For the Past 130 years, paleontologists divided dinosaurs into two groups, based on a handful of anatomical features — a split they believe occurred early in the animals’ evolution more than 230 million years ago. The “lizard-hipped” saurischians comprised meat-eating theropods such as T. rex and long-necked, herbivorous sauropodomorphs, such as Diplodocus. On the other side of the divide, “bird-hipped” ornithischians included beaked plant-eaters such as Triceratops.
In March, however, Nature published a proposal that trashes the traditional family tree. Instead, researchers placed theropods with ornithischians, forming a group called Ornithoscelida, and put sauropodomorphs with the early and primitive herrerasaurs.
“Our new hypothesis has lots of exciting implications about when and where dinosaurs may have originated, as well as when feathers may have evolved,” says University of Cambridge paleontologist Matthew Baron, lead author of the study.

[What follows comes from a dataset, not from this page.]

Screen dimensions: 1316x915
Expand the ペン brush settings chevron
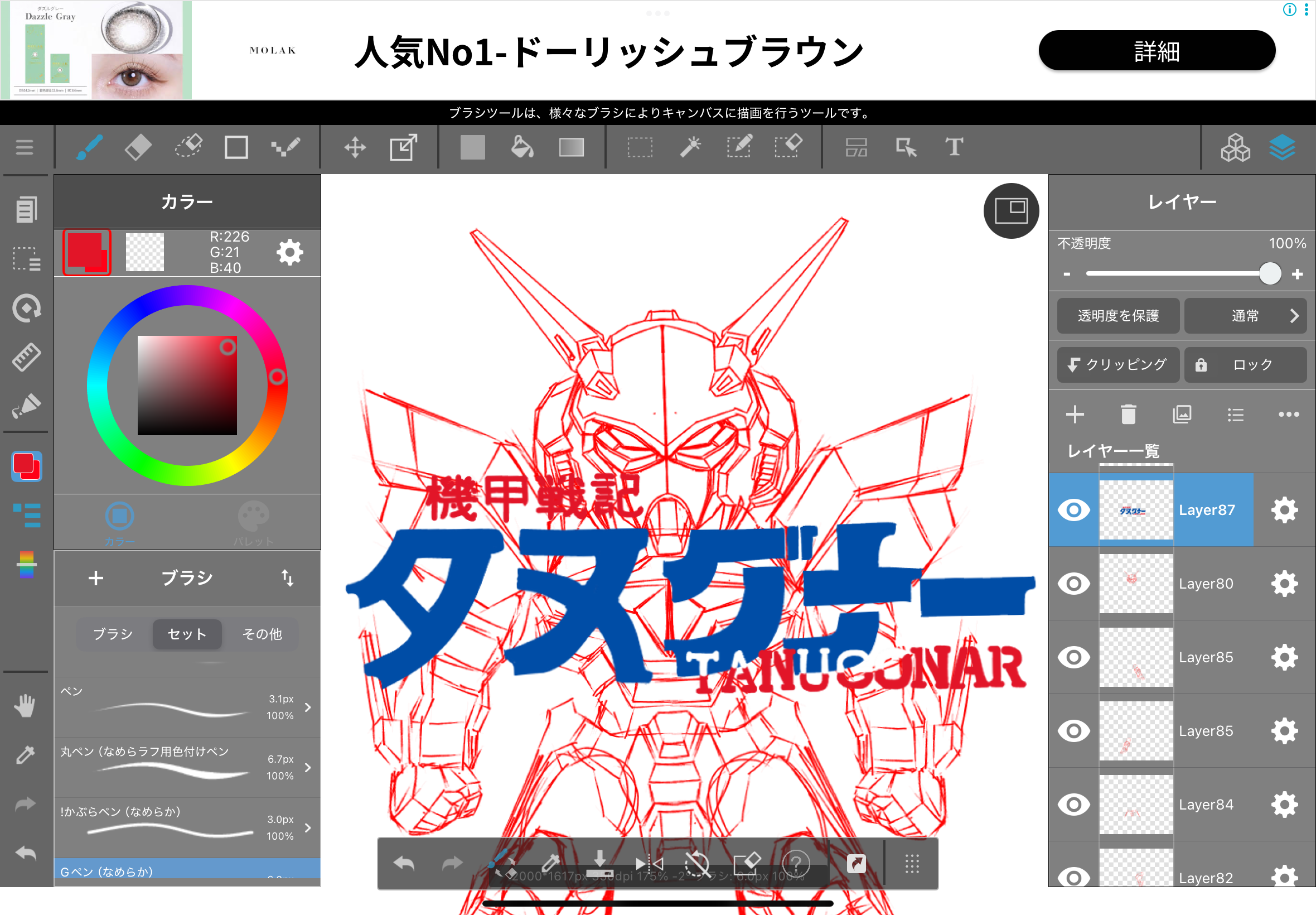(x=308, y=707)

Not all researchers are so enthusiastic: A number of early dinosaur evolution experts have challenged the proposed reorganization. But even some of the critics are open-minded.
“I don’t think we can be quite sure whether the new or the traditional arrangement is correct,” says Steve Brusatte of the University of Edinburgh, “but new fossils will hopefully help us untangle it.”
Baron and colleagues aren’t waiting for new fossils to be found, however. In August, they published a reanalysis of Chilesaurus in Biology Letters. The dinosaur, first described in 2015 as a bizarre, herbivorous theropod, is actually a primitive ornithischian, according to the study — a placement that would strengthen the authors’ argument for rewriting the entire family tree.